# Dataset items
+--

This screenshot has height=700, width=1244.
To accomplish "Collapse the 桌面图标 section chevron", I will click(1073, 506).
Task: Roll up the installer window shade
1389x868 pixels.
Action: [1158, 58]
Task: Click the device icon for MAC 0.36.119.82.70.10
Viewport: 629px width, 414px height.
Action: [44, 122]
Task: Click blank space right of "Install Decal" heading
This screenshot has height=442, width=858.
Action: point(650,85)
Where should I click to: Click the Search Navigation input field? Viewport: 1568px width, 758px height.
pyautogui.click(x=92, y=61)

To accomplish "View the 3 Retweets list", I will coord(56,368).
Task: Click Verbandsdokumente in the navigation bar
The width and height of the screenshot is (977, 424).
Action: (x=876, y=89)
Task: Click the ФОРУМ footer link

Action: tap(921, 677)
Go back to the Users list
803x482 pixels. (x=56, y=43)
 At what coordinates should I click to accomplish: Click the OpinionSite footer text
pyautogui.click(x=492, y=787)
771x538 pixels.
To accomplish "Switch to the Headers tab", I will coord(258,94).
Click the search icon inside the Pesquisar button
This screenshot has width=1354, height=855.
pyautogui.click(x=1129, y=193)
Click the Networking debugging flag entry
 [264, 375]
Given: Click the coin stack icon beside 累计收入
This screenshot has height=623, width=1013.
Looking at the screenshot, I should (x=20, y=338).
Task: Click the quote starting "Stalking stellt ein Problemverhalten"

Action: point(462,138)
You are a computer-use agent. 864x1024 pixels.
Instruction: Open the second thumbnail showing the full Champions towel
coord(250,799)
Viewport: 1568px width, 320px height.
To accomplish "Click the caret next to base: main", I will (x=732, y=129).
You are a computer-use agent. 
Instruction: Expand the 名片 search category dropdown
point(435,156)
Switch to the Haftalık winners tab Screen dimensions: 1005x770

+--

# Work item
Only the lines above from the one with "Go back to the Users list" up to and including the one with "Given: Click the coin stack icon beside 累计收入" should be repeated, exactly as written.

# Exercise answer
Go back to the Users list
803x482 pixels. (x=56, y=43)
 At what coordinates should I click to accomplish: Click the OpinionSite footer text
pyautogui.click(x=492, y=787)
771x538 pixels.
To accomplish "Switch to the Headers tab", I will coord(258,94).
Click the search icon inside the Pesquisar button
This screenshot has width=1354, height=855.
pyautogui.click(x=1129, y=193)
Click the Networking debugging flag entry
 [264, 375]
Given: Click the coin stack icon beside 累计收入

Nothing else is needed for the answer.